§ What to work on:
Scale the records below, from the line containing "Mapa stránek (662, 16)" down to the end of the records, and reproduce only those lines, requests included. Multiply each answer coordinate by 1.95, round to whole numbers with halves going up, and leave the pictures out.

++++++++++

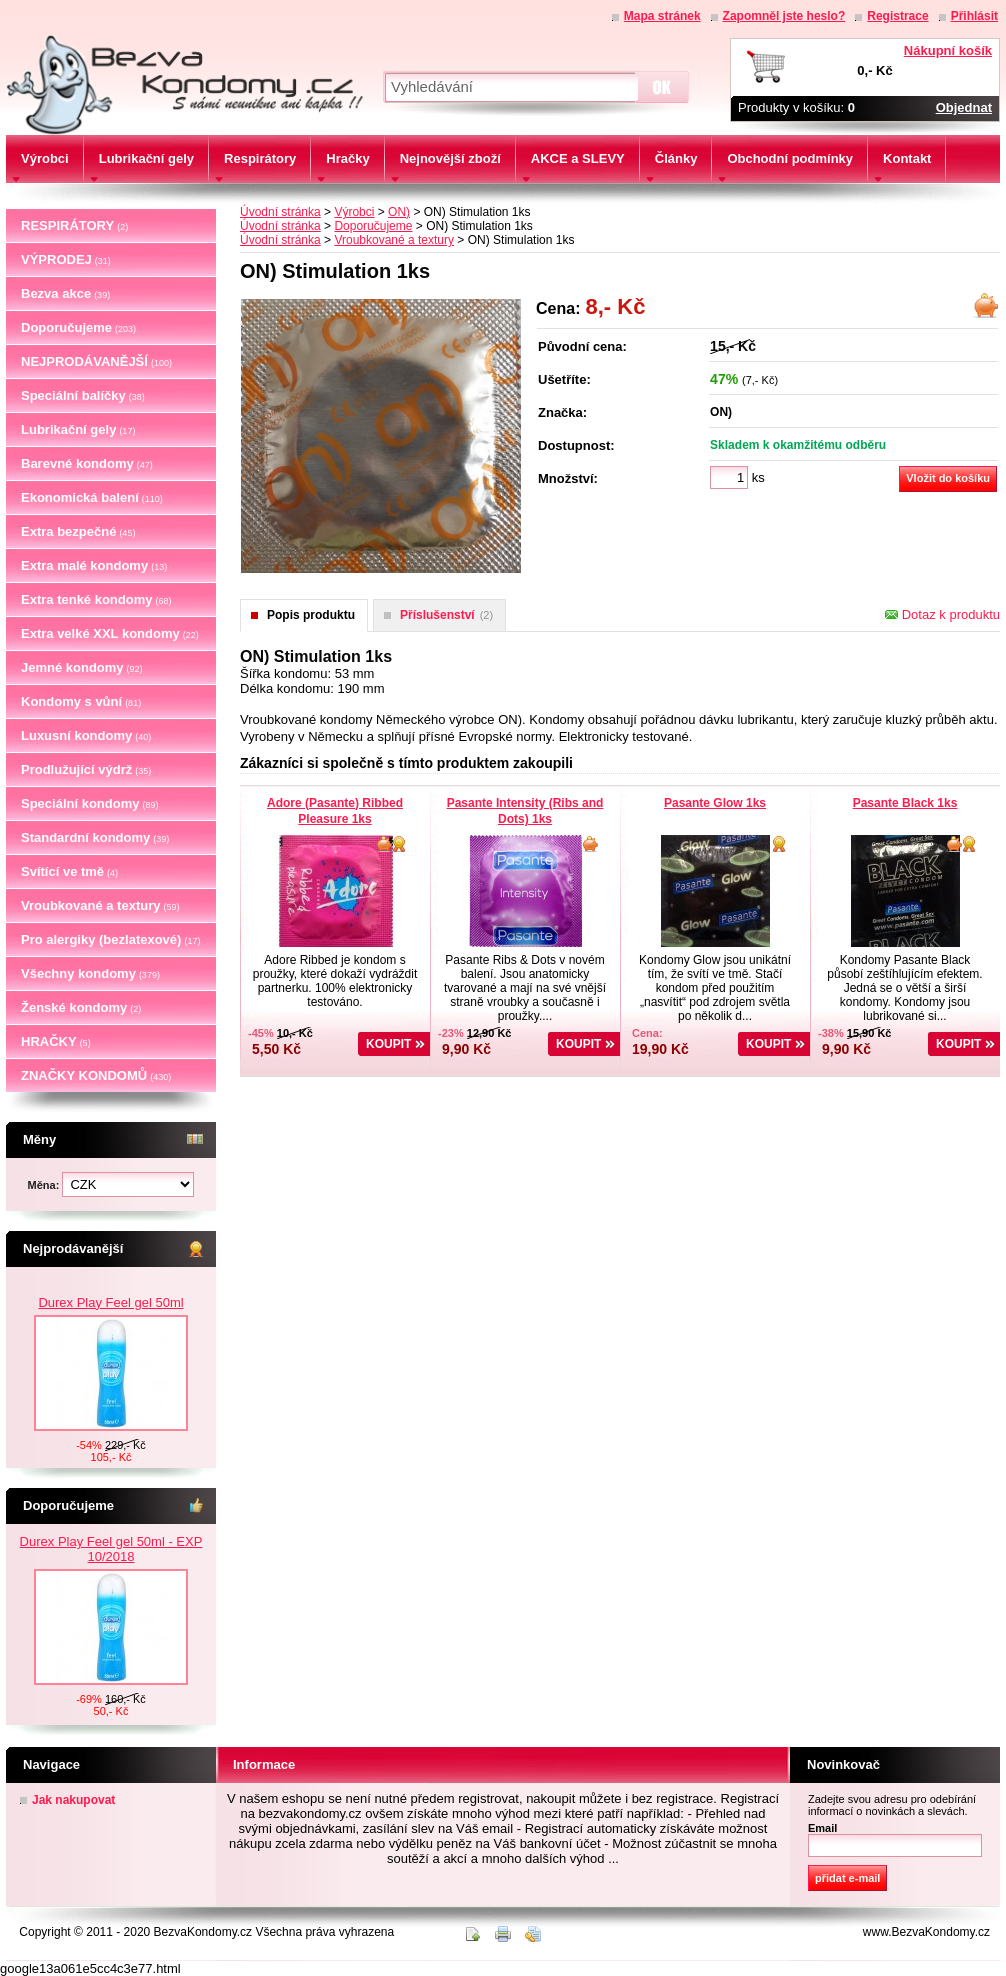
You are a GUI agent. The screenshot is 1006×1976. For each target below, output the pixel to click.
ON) (399, 212)
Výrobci (354, 212)
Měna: (45, 1185)
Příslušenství (446, 615)
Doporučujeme (78, 327)
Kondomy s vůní (81, 701)
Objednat (964, 107)
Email (822, 1828)
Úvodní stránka (280, 212)
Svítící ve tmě (69, 871)
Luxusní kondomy (86, 735)
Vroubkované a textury (100, 905)
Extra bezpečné (78, 531)
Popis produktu (311, 615)
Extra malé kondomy (94, 565)
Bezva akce (65, 293)
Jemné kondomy (82, 667)
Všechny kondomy (90, 973)
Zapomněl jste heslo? (784, 16)
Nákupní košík (948, 50)
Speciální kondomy (90, 803)
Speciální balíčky (83, 395)
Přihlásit (974, 16)
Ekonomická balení (92, 497)
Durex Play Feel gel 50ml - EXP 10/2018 (111, 1549)
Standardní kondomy (95, 837)
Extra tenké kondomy (96, 599)
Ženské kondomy (81, 1007)
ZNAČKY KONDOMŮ (96, 1075)
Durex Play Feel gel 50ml (110, 1378)
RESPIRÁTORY (74, 225)
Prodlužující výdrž (86, 769)
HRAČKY (56, 1041)
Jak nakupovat (73, 1800)
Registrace (897, 16)
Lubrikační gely (78, 429)
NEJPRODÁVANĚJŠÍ (96, 361)
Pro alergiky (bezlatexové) (110, 939)
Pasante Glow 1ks (715, 803)
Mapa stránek (662, 16)
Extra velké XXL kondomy (110, 633)
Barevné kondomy (87, 463)
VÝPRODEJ (66, 259)
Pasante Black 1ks (905, 803)
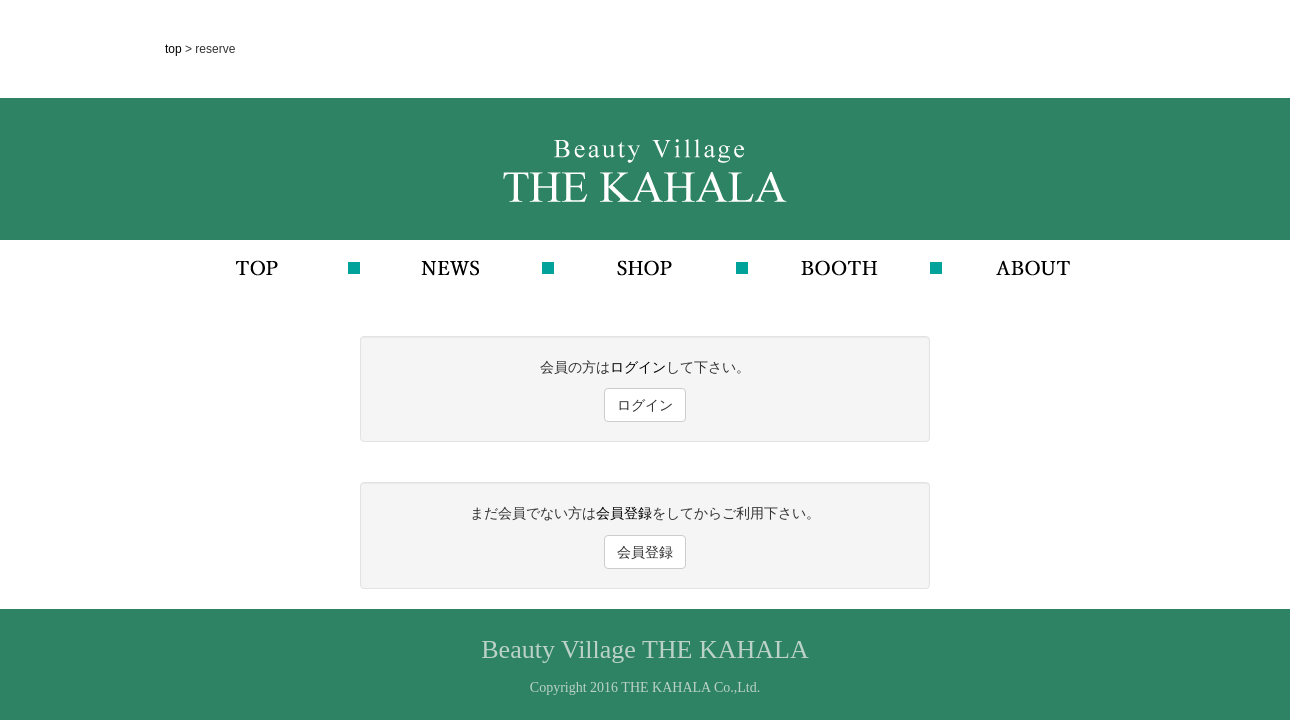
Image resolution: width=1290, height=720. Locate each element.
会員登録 (624, 513)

++++++++++

§ Complete output:
Mapa stránek (1291, 31)
Extra velké XXL kondomy (215, 1234)
Barevné kondomy (170, 903)
VÝPRODEJ (129, 505)
Pasante Black 1ks (1765, 1566)
Image resolution: width=1290, height=720. Locate each element.
会員登録 (1217, 1000)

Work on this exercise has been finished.